OTHER INCOME AND DEDUCTIONS
Equity in earnings of unconsolidated subsidiaries
increased from $4 million in the first quarter of 1995 to $8
million in the same period in 1996. The first quarter 1996
reflects improved results from EOTT as well as an increase
in Enron's ownership in EOTT from 42% to 50%.
Other income, net increased $61 million, from $49 million
in the first quarter of 1995 to $110 million in the same
period in 1996, primarily due to gains on the sale of non-
strategic natural gas processing and gathering facilities,
which totaled $90 million in the first quarter of 1996 as
compared to $29 million in the same period in 1995.

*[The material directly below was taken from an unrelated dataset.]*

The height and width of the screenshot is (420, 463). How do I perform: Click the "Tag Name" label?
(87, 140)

DOMESTIC GAS AND POWER SERVICES
Enron Capital & Trade Resources Corp. (ECT) conducts
Enron's energy commodity marketing, purchasing and financing
activities and the management of the portfolio of
commitments arising from these activities. ECT's activities
can be categorized into three business lines: cash and
physical, risk management and finance. ECT had a $47
million increase in income before interest, minority
interest and income taxes in the first quarter of 1996 as
compared to the same period in 1995. This increase was
primarily due to increased earnings in the cash and physical
and risk management operations, partially offset by lower
earnings in finance. The following discussion analyzes the
contributions from each of these business lines.

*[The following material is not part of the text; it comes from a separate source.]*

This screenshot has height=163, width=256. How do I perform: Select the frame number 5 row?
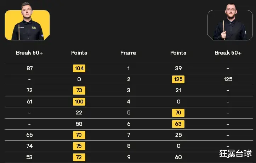point(129,113)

Statistics for ECT (including intercompany amounts) are
as follows:
<TABLE>
<CAPTION>
First Quarter
1996 1995
<S> <C> <C>
Natural Gas and Crude Oil
Physical/Notional Quantities (BBtue/d) (1)
Firm (2) 6,350 5,366
Interruptible 1,780 2,117
Transport Volumes 413 699
Subtotal 8,543 8,182
Financial Settlements (Notional) 35,682 32,752
Total 44,225 40,934
Production Payments and Financings
Arranged (In Millions) $237.2 $ 55.9
Fixed Price Contract Originations
(TBtue) (3) 471 1,498
Electricity (Thousand Megawatt hours)
Owned Production 804 812
Transaction Volumes Marketed 9,868 718
<FN>
(1) Billion British thermal units equivalent per day.

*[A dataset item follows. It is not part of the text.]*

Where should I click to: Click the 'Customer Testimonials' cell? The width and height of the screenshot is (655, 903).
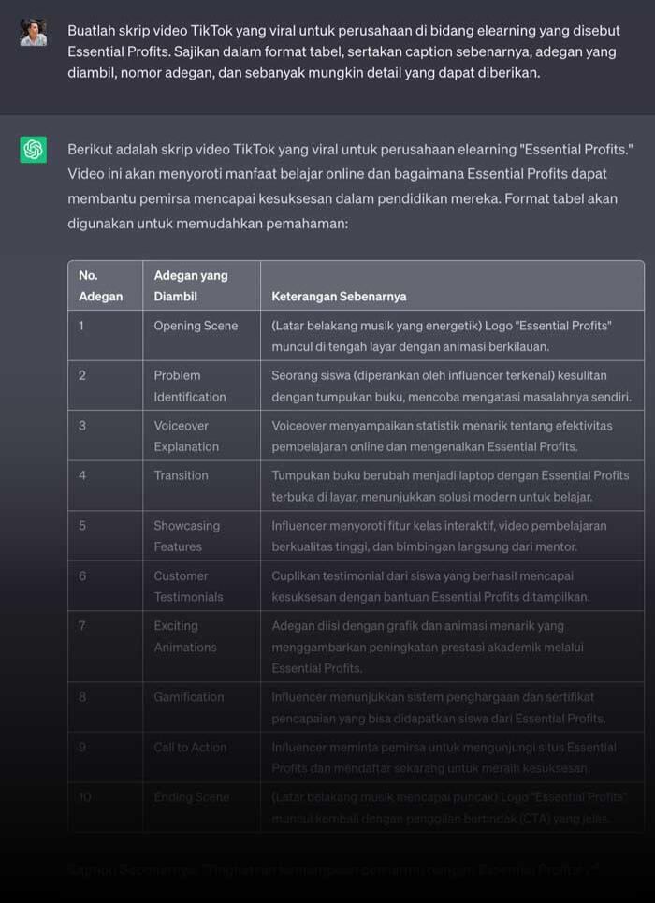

(2) Commitments to deliver a specified volume of gas at a
fixed or market responsive price.
(3) Trillion British thermal units equivalent.
</TABLE>
The cash and physical operations include earnings from
physical contracts of one year or less involving marketing
and transportation of natural gas, liquids, electricity, and
other commodities, earnings from the management of ECT's
contract portfolio and earnings related to the physical
assets of ECT. Also reported in this business are the
effects of actual settlements of ECT's long-term physical
and notional quantity based contracts. The cash and
physical operations earnings before unallocated overhead
expenses for the first quarter were $91 million in 1996 and
$22 million in 1995. This increase primarily resulted from
increased earnings from electricity marketing and higher
margins for natural gas. Demand for ECT's products and
services was significantly greater in the first quarter of
1996 as compared to the same period in 1995 due to price
volatility in the natural gas market and the growth from
electricity marketing. Earnings from the management of
ECT's contract portfolio also increased in 1996. The cash
and physical business line accounted for 73% of ECT's
earnings before overhead expenses in the first quarter of
1996.
The risk management operations consist of market
origination activity on new long-term contracts
(transactions greater than one year) and restructuring of
existing long-term contracts. In the first quarter of 1996,
earnings before unallocated expenses from the risk
management operations were $38 million as compared to $34
million for the same period in 1995. Earnings from this
unit increased slightly due primarily to increased
originations for electricity and originations in the
European market, which were partially offset by lower
originations from long-term contracts with independent power
plants. In the first quarter of 1996, earnings from risk
management originations were 30% of ECT earnings before
overhead expenses.
ECT's finance operations provide capital to customers
through various product offerings. The finance sector had a
$4 million loss in 1996 as compared to income of $20 million
in 1995. The 1995 earnings were primarily related to the
restructuring of long-term gas supply contracts with an
independent power plant. The increase in production
payments and financings arranged in the first quarter of
1996 as compared to the same period in 1995 reflects an
increase in equity fundings which does not result in current
period income recognition.
ECT's overhead expenses such as rent, systems expenses
and other support group costs were $27 million in the first
quarter of 1996 as compared to $25 million for the same
period in 1995. This increase is attributable to expansion
into new markets.
INTERNATIONAL GAS AND POWER SERVICES
The international segment's IBIT decreased $11 million in
the first quarter of 1996 as compared to the same period in
1995. The following discussion analyzes significant items
in the segment's results.
NET REVENUES
Revenues net of cost of sales for the international gas
and power services segment decreased by $29 million (50%) in
the first quarter of 1996 as compared with the 1995 period.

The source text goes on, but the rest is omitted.